What is business about?
If you are in business, whatever the type, it would serve you well to understand the reson d’être, or reason, a business exists. Anyone who ever participated in an economics class back at school would have learned this ‘basic principle’ of business. I admit, from experience many business owners have forgotten it, and surprisingly, even more business owners are not aware of it.
Business is all about selling a product or service in order to make a profit.
This is powerful stuff if you can make it your guiding principle behind everything that you do – but as I said, I have been surprised during my consultancy work that many business owners are completely unaware of it.
But I go one step further in assisting business owners lay down the foundation stone of their business. I have added some extra words (critical points) and a fourth element to motivate clients to continue achieving great results with their businesses. So here are my reasons why a business should exist:
A business (1) specialises in selling (2) specific products or services with a distinct point of difference in the market, (3) to make a profit (4) sustainably and continuously.
I have highlighted the critical words (which I have added) to the age-old economic phrase. My thinking behind customising the reason for a business’ existence lies in my belief that it is simply not good enough for a business to offer the same goods and services as the bulk of other like minded businesses, and nor is it good enough to experience industry benchmark returns/percentages of profit. Furthermore, the actions of every member within every business must be tuned for the long-term (sustainable and continuous) growth in profit.
This means that a static profit percentage following a predictable bell curve, leading to a flattening of growth, then decline, does not have to be law so long as the business focus is on integrating ‘different’ methodology, structure, and philosophies guaranteed to deliver solid sales growth. These approaches shun the ‘normal’, and widely accepted, asphyxiating year on year practice of draconian fiscal restraint and/or cutbacks. (Incidentally, it is my firm opinion, proven by 100’s of success stories, that the carte-blanche razoring of inputs and operational expenses of businesses actually diminishes sales over periods greater than 12 months). In other words, the actions of most business owners actually damage their business because they do not appreciate fully the implications of my description of why a business exists.
So, let’s look at these 4 elements and critical words in sequence.

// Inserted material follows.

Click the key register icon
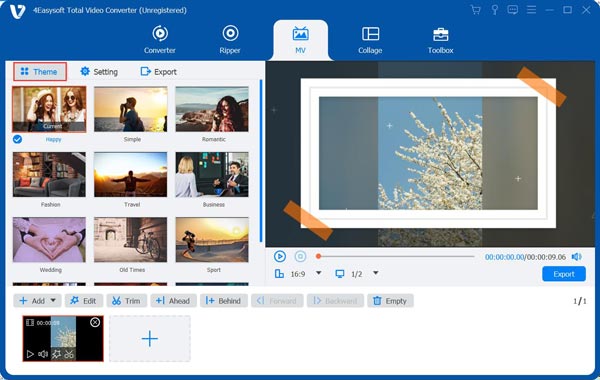This screenshot has height=380, width=600. (x=494, y=10)
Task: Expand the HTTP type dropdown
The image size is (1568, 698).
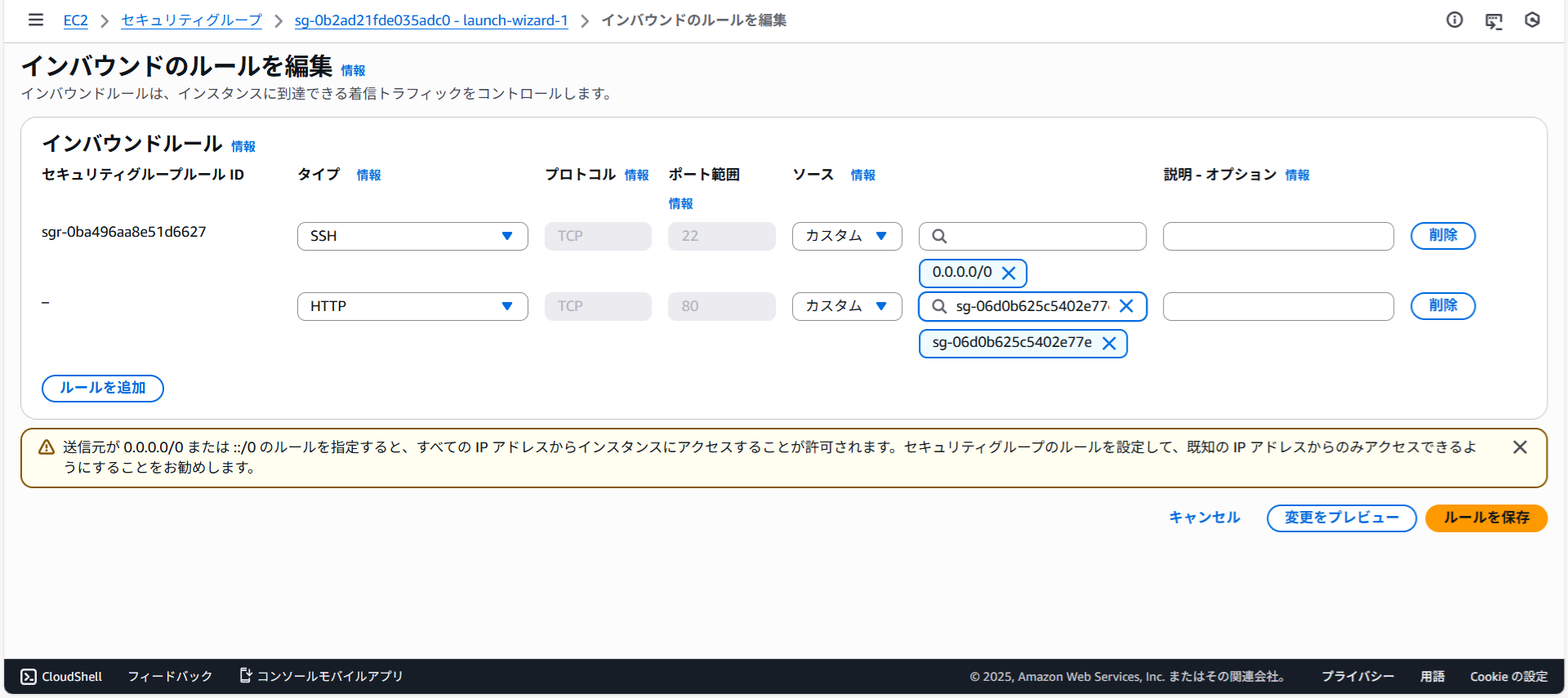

- ‘Specialises in selling’: – many businesses involved in other industries such as real estate, new and used vehicle sale, telecommunications etc, readily accept the absolute necessity of ongoing and innovative training in sales. It accepted without second thought or complaint. All businesses are in the business of selling, and that is a fact!
However, when it comes to Food & Beverage sector businesses, most business owners believe they don’t have to focus on training staff to sell. The highly organised multi-nationals are not included in this group, but without any doubt in my mind, it defies belief as to how many staff members of F&B businesses HAVE NOT been trained in sales methods, techniques of up-selling, on-selling, cross promotions, local area marketing etc.

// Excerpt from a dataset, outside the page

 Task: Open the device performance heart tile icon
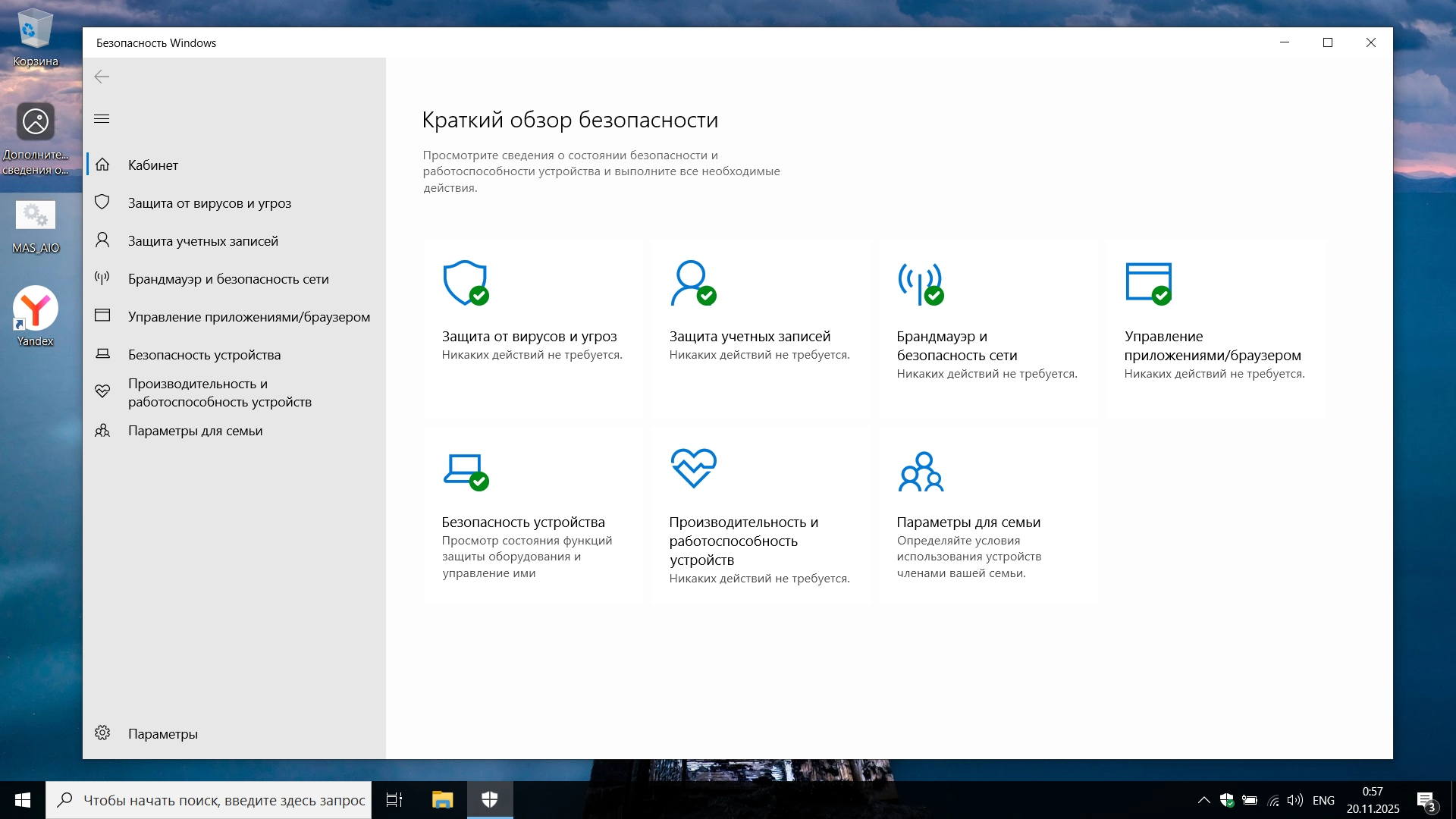[x=693, y=468]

If your first ‘link in this chain’ – which is to become a specialist sales focused business – is made strong, with an unassailable level in your local market, then it must follow that the last ‘link in this chain’ will improve dramatically.
- ‘Specific products or services with a distinct point of difference in the market’: – it is simply not enough, in the 21st century, to offer products or services to the same level of quality (or value) to the bulk of other like-businesses out there. In my mind, it is inexcusable. We live in a day and age where everyone is seeking a better look, a better experience, a more up-market vehicle etc. Times have changed from the days where any old car would do! If it were not so, then their would be little interest in the great many lifestyle programmes on television – they seem to engulf most of our viewing time – which exalt the sophistication and value of quality.

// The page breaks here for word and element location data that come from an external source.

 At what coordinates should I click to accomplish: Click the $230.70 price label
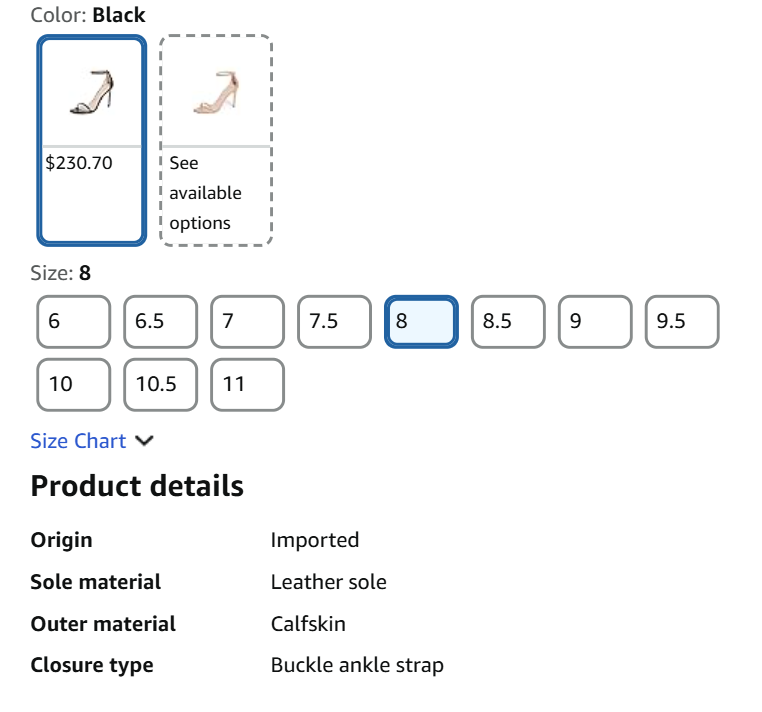coord(79,163)
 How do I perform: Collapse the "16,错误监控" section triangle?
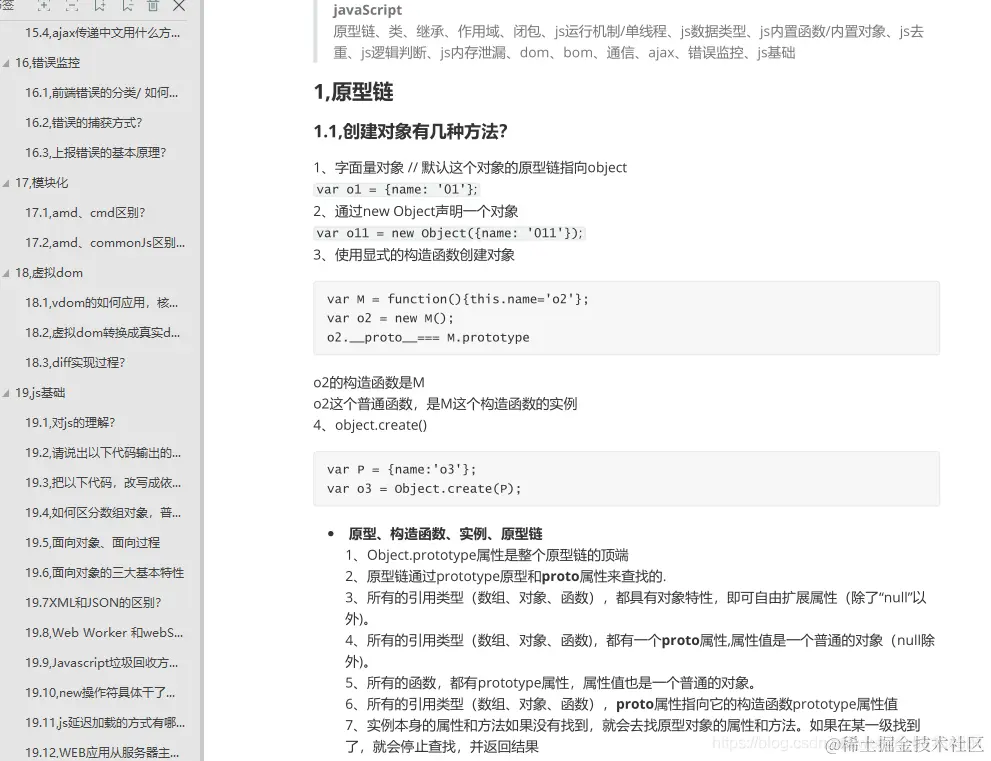click(x=6, y=62)

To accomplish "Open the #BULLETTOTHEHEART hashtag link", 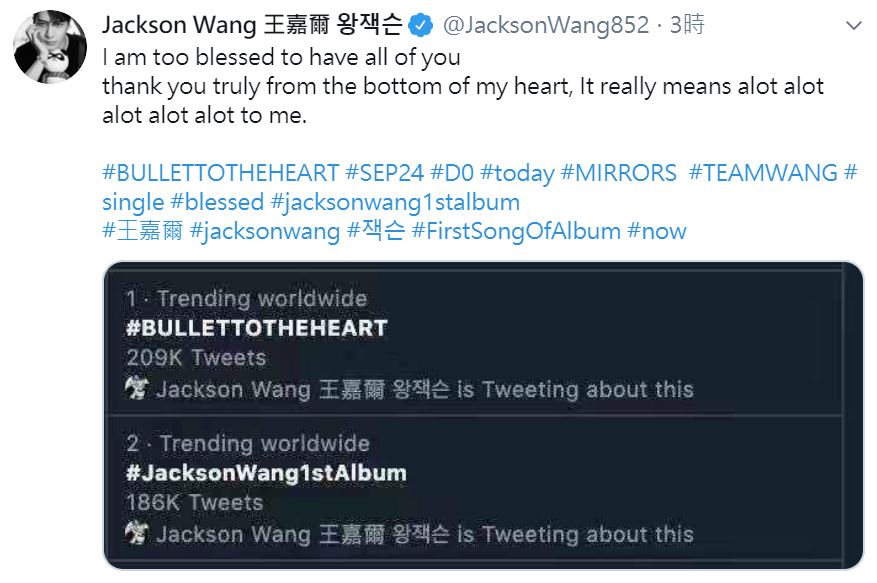I will click(220, 173).
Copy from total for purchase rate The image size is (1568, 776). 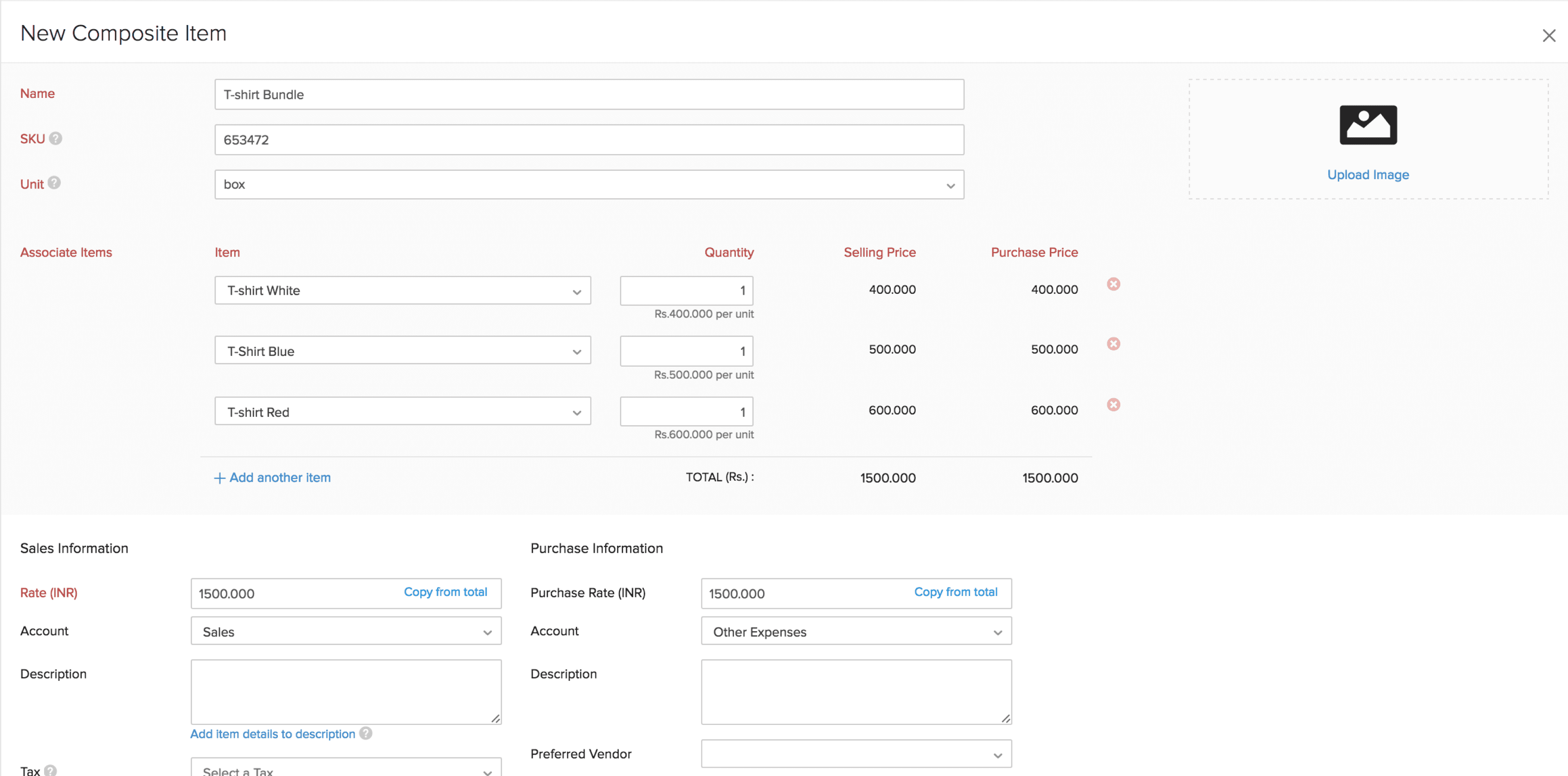[955, 591]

Quality, when it comes to the Food & Beverage sector, is a point of difference! The reality is that the bulk of businesses continually scour for suppliers who can supply the lowest possible cost of goods. Whilst I am not advocating going berserk with spending on quality raw materials, there is a weighted balance towards better quality supplies that I do advocate. For instance, if you buy a basic computer, you get what you pay for. Spend a little more, and the number of features you can add to the ‘base’ model rises exponentially. Of course, there is a point you reach where for every dollar spent thereafter brings minimal (noticeable) improvements to the user. Like computers, food and beverages fall into the same pattern. I admit, that having worked in Asia, that making many business owners understand this is largely predicated on their ability to quantify or discern a significant difference in quality of somewhat more expensive inputs – e.g. Coffee. The reality is that the Asian palate, and the typical Asian consumer is not, on average, a sophisticated coffee drinker. Much the same could be said for wine – both liquids being well and truly entrenched in western culture for many years. What is significant is that in western cultures the pursuit of quality over price has come at a time of maturation of these markets, and the adjustment of palates able to taste quality differences.
In an immature and improving market, a shrewd business owner can take the ‘jump’ on all their competitors by borrowing this mature market approach, and deliver an overwhelming point of difference in all products/services delivered to end consumers. It may ‘cost’ a little more (and I prefer to call it an ‘investment) but it delivers primacy of place in your market and a huge uplift in sales since customers instantly acknowledge a vast improvement in value for money.